### TASK PROMPT
The count of lines with the string "click" in the material is all that should be returned.

### RECORDS TO USE
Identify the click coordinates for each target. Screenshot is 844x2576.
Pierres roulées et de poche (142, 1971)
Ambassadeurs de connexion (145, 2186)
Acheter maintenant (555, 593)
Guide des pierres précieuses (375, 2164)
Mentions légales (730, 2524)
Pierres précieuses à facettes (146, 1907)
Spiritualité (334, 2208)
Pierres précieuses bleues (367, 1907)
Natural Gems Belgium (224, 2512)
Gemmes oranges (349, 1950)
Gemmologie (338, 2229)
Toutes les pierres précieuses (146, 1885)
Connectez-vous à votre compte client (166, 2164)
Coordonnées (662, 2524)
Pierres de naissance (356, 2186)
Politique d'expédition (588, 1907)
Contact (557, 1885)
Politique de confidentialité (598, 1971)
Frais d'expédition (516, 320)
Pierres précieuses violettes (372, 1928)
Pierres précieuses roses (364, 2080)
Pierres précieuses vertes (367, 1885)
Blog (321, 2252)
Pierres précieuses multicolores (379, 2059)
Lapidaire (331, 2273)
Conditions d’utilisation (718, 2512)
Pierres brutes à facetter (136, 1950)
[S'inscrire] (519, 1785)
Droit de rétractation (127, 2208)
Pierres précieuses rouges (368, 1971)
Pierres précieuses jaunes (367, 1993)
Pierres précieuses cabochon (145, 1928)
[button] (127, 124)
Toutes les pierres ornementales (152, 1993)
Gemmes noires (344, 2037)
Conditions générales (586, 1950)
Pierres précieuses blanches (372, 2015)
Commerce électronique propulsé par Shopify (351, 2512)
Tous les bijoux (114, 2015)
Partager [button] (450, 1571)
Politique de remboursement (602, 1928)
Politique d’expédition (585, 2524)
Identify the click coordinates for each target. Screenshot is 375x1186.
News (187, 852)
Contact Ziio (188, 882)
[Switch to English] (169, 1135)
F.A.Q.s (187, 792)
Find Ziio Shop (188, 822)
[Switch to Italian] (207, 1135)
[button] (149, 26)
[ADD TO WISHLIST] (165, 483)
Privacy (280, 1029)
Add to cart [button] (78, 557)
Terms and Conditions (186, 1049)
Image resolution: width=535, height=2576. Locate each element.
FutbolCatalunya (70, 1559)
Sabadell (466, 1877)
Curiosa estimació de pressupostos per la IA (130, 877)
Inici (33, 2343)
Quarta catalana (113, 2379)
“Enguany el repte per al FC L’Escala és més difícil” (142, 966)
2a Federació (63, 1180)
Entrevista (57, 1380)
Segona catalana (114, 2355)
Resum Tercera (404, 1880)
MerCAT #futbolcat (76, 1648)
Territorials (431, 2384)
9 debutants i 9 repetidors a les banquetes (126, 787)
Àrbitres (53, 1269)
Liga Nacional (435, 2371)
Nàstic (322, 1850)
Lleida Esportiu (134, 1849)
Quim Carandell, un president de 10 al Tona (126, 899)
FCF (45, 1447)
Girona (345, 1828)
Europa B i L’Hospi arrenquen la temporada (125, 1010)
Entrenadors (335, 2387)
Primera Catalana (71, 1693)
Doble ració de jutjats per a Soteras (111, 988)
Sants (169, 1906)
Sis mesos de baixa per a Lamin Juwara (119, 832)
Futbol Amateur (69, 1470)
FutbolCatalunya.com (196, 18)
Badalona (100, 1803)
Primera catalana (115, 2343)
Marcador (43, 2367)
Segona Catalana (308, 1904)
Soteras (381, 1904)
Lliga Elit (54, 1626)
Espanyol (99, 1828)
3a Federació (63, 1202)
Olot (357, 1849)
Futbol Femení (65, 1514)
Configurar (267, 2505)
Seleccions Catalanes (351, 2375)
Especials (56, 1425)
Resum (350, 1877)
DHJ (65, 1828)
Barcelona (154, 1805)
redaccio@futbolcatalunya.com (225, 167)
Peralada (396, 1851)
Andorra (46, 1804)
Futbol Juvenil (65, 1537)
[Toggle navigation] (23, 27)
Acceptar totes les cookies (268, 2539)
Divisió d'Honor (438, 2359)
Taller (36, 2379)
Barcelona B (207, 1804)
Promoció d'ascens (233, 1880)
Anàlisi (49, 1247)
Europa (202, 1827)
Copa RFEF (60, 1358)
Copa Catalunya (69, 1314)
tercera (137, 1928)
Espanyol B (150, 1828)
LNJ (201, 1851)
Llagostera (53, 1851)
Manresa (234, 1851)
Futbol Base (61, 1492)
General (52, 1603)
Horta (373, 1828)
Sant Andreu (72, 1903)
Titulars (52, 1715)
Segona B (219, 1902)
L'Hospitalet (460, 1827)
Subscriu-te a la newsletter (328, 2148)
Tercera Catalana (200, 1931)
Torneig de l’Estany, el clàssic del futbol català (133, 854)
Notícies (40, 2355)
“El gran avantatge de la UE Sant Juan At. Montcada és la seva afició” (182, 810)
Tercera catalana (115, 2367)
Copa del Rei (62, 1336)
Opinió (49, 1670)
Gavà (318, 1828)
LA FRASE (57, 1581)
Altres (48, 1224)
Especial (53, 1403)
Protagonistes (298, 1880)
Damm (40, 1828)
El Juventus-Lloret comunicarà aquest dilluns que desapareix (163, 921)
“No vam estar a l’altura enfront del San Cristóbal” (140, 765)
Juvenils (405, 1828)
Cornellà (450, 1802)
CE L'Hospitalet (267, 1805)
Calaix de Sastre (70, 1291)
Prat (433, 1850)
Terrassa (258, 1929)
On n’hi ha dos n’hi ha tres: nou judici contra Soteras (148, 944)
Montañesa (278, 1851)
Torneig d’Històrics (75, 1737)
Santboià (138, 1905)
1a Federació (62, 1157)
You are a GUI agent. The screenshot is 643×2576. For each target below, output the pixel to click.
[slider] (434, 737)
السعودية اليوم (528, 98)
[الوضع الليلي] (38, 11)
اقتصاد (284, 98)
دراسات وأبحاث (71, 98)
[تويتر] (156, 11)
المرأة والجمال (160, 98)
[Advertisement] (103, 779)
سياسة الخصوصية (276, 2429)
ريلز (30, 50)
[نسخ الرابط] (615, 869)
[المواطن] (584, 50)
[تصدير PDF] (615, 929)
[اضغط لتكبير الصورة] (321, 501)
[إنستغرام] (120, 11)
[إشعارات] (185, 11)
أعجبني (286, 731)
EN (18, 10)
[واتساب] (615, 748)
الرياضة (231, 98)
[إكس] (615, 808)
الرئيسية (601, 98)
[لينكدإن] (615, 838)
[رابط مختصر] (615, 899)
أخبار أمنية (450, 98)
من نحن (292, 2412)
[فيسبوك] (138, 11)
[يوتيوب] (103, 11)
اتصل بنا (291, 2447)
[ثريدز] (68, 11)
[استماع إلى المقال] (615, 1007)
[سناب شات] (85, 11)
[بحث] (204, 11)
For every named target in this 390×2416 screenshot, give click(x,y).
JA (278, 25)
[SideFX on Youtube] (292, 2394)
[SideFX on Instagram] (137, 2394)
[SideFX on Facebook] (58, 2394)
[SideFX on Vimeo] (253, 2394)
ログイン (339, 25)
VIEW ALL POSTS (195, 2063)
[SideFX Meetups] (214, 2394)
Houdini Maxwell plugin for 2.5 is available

### RESPONSE TO THE TASK
4